> THE REQUEST
Rewrite the lines below so that "chevron" becomes "caret" wherever it occurs, leaving everything else unchanged.

[Begin]

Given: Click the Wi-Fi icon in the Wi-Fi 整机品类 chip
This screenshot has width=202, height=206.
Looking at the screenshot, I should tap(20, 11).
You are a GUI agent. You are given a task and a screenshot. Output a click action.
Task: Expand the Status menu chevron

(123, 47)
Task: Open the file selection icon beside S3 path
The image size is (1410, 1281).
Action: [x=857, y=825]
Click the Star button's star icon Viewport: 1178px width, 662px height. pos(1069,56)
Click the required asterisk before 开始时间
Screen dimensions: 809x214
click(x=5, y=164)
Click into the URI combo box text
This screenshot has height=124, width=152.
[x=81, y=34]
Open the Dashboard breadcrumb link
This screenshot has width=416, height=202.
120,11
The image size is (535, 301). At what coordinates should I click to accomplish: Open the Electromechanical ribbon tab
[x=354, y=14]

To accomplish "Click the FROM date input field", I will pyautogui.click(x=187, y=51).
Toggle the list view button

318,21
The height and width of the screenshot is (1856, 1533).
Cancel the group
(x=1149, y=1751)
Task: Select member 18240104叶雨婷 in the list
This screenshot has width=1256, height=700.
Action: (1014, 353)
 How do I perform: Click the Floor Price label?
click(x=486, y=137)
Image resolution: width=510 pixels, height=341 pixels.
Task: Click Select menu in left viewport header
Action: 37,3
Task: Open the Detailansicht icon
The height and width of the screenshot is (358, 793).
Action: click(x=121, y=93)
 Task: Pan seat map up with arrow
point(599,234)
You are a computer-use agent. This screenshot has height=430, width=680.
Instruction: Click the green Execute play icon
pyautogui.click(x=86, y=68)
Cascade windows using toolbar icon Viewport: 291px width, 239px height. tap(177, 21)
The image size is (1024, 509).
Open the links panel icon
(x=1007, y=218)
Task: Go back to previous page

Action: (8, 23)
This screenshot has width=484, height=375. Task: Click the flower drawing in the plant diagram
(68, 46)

[End]

> FULL OUTPUT
Given: Click the Wi-Fi icon in the Wi-Fi 整机品类 chip
This screenshot has width=202, height=206.
Looking at the screenshot, I should tap(20, 11).
You are a GUI agent. You are given a task and a screenshot. Output a click action.
Task: Expand the Status menu caret

(123, 47)
Task: Open the file selection icon beside S3 path
The image size is (1410, 1281).
Action: [x=857, y=825]
Click the Star button's star icon Viewport: 1178px width, 662px height. pos(1069,56)
Click the required asterisk before 开始时间
Screen dimensions: 809x214
click(x=5, y=164)
Click into the URI combo box text
This screenshot has height=124, width=152.
[x=81, y=34]
Open the Dashboard breadcrumb link
This screenshot has width=416, height=202.
120,11
The image size is (535, 301). At what coordinates should I click to accomplish: Open the Electromechanical ribbon tab
[x=354, y=14]

To accomplish "Click the FROM date input field", I will pyautogui.click(x=187, y=51).
Toggle the list view button

318,21
The height and width of the screenshot is (1856, 1533).
Cancel the group
(x=1149, y=1751)
Task: Select member 18240104叶雨婷 in the list
This screenshot has width=1256, height=700.
Action: (1014, 353)
 How do I perform: Click the Floor Price label?
click(x=486, y=137)
Image resolution: width=510 pixels, height=341 pixels.
Task: Click Select menu in left viewport header
Action: 37,3
Task: Open the Detailansicht icon
The height and width of the screenshot is (358, 793).
Action: click(x=121, y=93)
 Task: Pan seat map up with arrow
point(599,234)
You are a computer-use agent. This screenshot has height=430, width=680.
Instruction: Click the green Execute play icon
pyautogui.click(x=86, y=68)
Cascade windows using toolbar icon Viewport: 291px width, 239px height. tap(177, 21)
The image size is (1024, 509).
Open the links panel icon
(x=1007, y=218)
Task: Go back to previous page

Action: (8, 23)
This screenshot has width=484, height=375. Task: Click the flower drawing in the plant diagram
(68, 46)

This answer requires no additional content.